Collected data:
—————
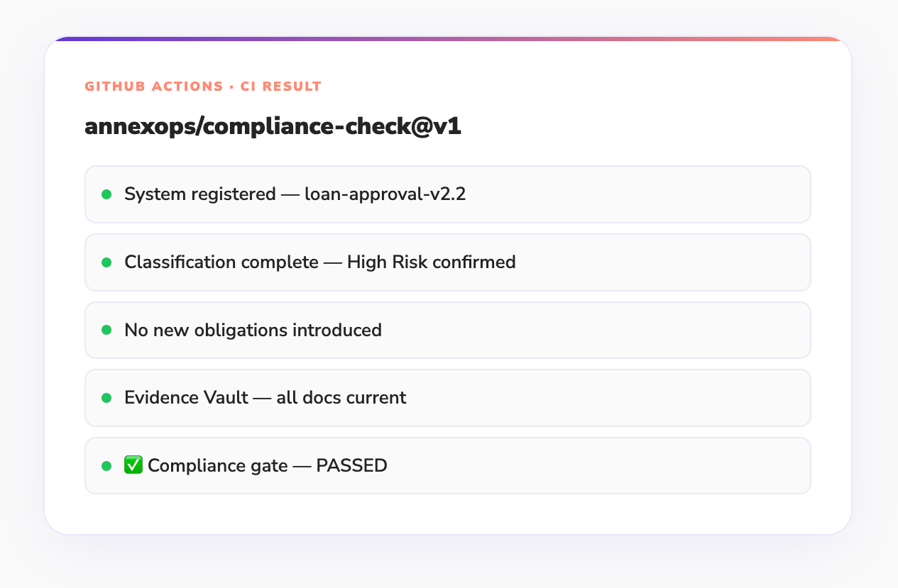898x588 pixels.
Task: Click the purple-to-orange gradient bar atop card
Action: (x=447, y=39)
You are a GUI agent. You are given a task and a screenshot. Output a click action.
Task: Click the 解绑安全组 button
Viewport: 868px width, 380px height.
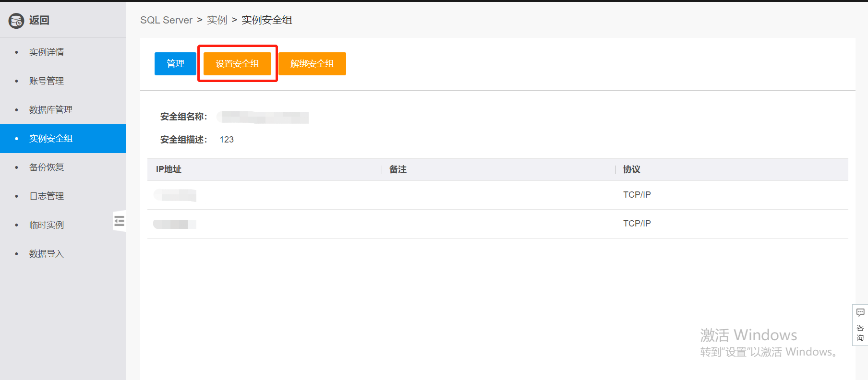(312, 64)
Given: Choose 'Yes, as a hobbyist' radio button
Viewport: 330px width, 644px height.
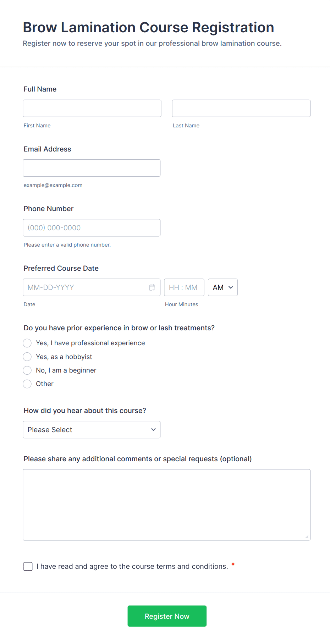Looking at the screenshot, I should [x=27, y=357].
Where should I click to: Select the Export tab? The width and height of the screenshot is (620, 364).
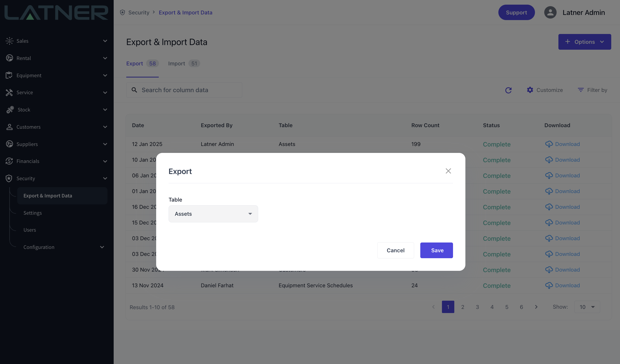point(135,64)
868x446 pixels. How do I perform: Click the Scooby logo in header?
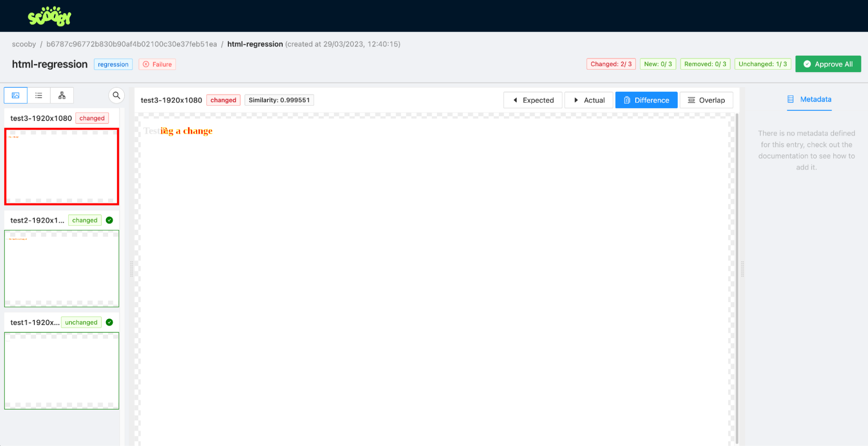tap(50, 17)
—————
Please quote the records above exactly, beginning at the line that contains "Viewport: 868px width, 380px height." and ending at their last line. Leave the pictures out.

Viewport: 868px width, 380px height.
(312, 64)
Given: Choose 'Yes, as a hobbyist' radio button
Viewport: 330px width, 644px height.
Looking at the screenshot, I should [x=27, y=357].
Where should I click to: Select the Export tab? The width and height of the screenshot is (620, 364).
point(135,64)
868x446 pixels. How do I perform: Click the Scooby logo in header?
tap(50, 17)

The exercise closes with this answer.